Case 3. $b_{2}=a_{2}-1$ and $b_{3}=1-a_{3}$, in which case we take $\left(x_{1}, x_{2}, x_{3}\right)=(-1,1,1)$.

Let $c=-a_{1}+a_{2}+a_{3}$. If $c \geqslant 0$, then $a_{3} \leqslant 1$ and $a_{2} \leqslant a_{1}$ imply

$c-1 \leqslant-b_{1}+b_{2}+b_{3}=-a_{1}+a_{2}-a_{3}+1 \leqslant 1-c$

If $c<0$, then $a_{1} \leqslant a_{2}+1$ and $a_{3} \geqslant 0$ imply

$-c-1 \leqslant-b_{1}+b_{2}+b_{3}=-a_{1}+a_{2}-a_{3}+1 \leqslant 1+c$

In both cases, we get $\left|-b_{1}+b_{2}+b_{3}\right| \leqslant 1-|c|$ and hence $|c|+\left|-b_{1}+b_{2}+b_{3}\right| \leqslant 1$.

Case 4. $b_{2}=1-a_{2}$ and $b_{3}=a_{3}-1$, in which case we take $\left(x_{1}, x_{2}, x_{3}\right)=(-1,1,1)$.

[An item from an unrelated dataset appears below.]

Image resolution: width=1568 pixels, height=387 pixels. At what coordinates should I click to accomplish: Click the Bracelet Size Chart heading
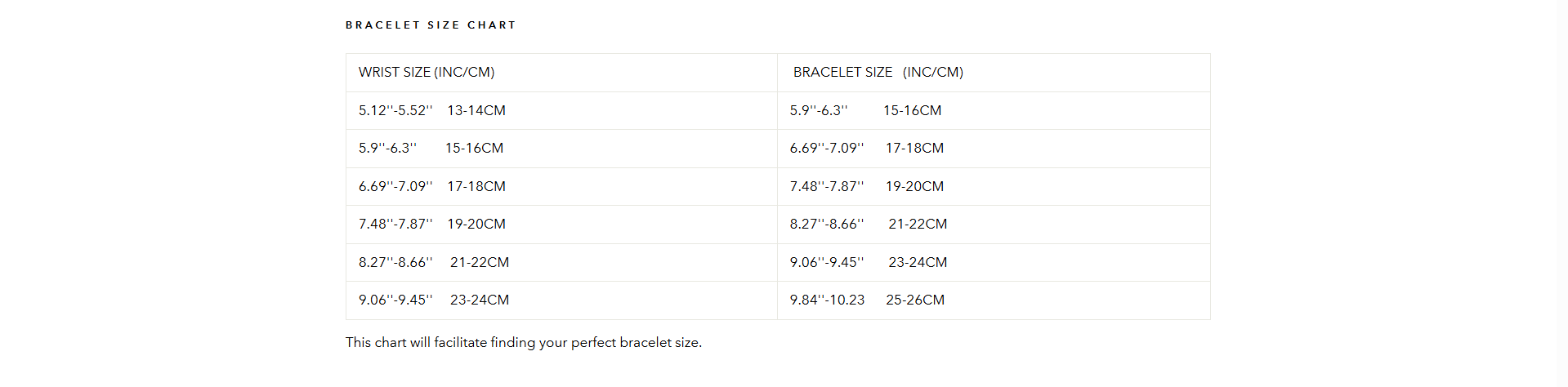(431, 25)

Let $c=-a_{1}+a_{2}+a_{3}$. If $c \geqslant 0$, then $a_{2} \leqslant 1$ and $a_{3} \leqslant a_{1}$ imply

$c-1 \leqslant-b_{1}+b_{2}+b_{3}=-a_{1}-a_{2}+a_{3}+1 \leqslant 1-c$

If $c<0$, then $a_{1} \leqslant a_{3}+1$ and $a_{2} \geqslant 0$ imply

$-c-1 \leqslant-b_{1}+b_{2}+b_{3}=-a_{1}-a_{2}+a_{3}+1 \leqslant 1+c$

In both cases, we get $\left|-b_{1}+b_{2}+b_{3}\right| \leqslant 1-|c|$ and hence $|c|+\left|-b_{1}+b_{2}+b_{3}\right| \leqslant 1$. We have found $x_{1}, x_{2}, x_{3}$ satisfying (1) in each case for $n=3$. Now, let $n \geqslant 5$ be odd and suppose the result holds for any smaller odd cases. Again we may assume $a_{k} \geqslant 0$ for each $1 \leqslant k \leqslant n$. By the Pigeonhole Principle, there are at least three indices $k$ for which $b_{k}=a_{k}-1$ or $b_{k}=1-a_{k}$. Without loss of generality, suppose $b_{k}=a_{k}-1$ for $k=1,2,3$. Again by the Pigeonhole Principle, as $a_{1}, a_{2}, a_{3}$ lies between 0 and 1 , the difference of two of them is at most $\frac{1}{2}$. By changing indices if necessary, we may assume $0 \leqslant d=a_{1}-a_{2} \leqslant \frac{1}{2}$.

By the inductive hypothesis, we can choose $x_{3}, x_{4}, \ldots, x_{n}$ such that $a^{\prime}=\sum_{k=3}^{n} x_{k} a_{k}$ and $b^{\prime}=\sum_{k=3}^{n} x_{k} b_{k}$ satisfy $\left|a^{\prime}\right|+\left|b^{\prime}\right| \leqslant 1$. We may further assume $a^{\prime} \geqslant 0$.

Case 1. $b^{\prime} \geqslant 0$, in which case we take $\left(x_{1}, x_{2}\right)=(-1,1)$.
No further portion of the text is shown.